Okay. Today, I have the pleasure of speaking with Sarah Payne. She is a professor of strategy and policy at the Naval War College, and she has written some of the best military history I've ever read. And we're gonna get into history, strategy, all kinds of interesting topics today. My first question, does grand strategy as a concept make sense? So you have these countries, but the people making these decisions are individuals and they have so many individual ambitions and desires and constraints from internal politics to, you know, factions they have to appease. Does it make sense to talk about countries having strategies?

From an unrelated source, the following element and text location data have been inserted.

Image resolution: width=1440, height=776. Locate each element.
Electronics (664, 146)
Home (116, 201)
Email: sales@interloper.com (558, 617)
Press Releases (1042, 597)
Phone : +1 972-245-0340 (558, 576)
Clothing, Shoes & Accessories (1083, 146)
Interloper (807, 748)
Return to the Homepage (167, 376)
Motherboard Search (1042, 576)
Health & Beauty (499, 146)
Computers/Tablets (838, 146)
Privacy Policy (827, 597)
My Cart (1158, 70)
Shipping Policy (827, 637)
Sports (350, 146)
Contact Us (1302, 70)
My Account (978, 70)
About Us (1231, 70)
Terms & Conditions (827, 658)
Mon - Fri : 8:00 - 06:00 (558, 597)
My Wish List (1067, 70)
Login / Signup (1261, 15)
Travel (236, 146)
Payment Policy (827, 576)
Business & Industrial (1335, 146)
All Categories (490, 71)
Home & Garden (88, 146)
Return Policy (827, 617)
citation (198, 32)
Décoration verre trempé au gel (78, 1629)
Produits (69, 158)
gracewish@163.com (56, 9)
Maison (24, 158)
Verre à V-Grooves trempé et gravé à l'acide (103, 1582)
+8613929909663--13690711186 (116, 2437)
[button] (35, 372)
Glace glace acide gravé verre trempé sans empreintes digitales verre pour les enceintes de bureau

Before I get going, I have to make an obligatory disclaimer, which is, what I'm about to say are my views. They do not necessarily represent those of the US government-
(laughs)
... let alone the US Navy Department, and much less the place where I work, which is the US Naval War College. Okay, so now that that's over, on to grand strategy. Yeah, it is useful. I'm gonna define grand strategy as the integration of all relevant instruments of national power in the pursuit of national objectives. If you think about modern governments in the West, they have cabinets, right? And they sit before the president. Those cabinet portfolios represent the different, uh, instruments of national power. And can you imagine trying to run foreign policy without having those people at your table and coordinating? And if you look at countries that have not coordinated all instruments, for instance, Japan in World War II versus Japan during the prior period of the Meiji Restoration, by the time the Japanese got into World War II, they're really prioritizing the army and the navy too, but the, the military as their main instrument of national power. They are not coordinating with civilians, right? They assassinate those people. And they got into deep, dark trouble. They didn't listen to their finance minister who told them it was unaffordable. So yes, grand strategy is absolutely necessary. And eh, the idea is you have national objectives. You wanna increase security somewhere, you wanna improve your own security, that would be your big objective. You wanna improve trade, whatever. And then you need to think about all of these different instruments of national power and how you're gonna coordinate. Those who don't coordinate get into deep, dark trouble.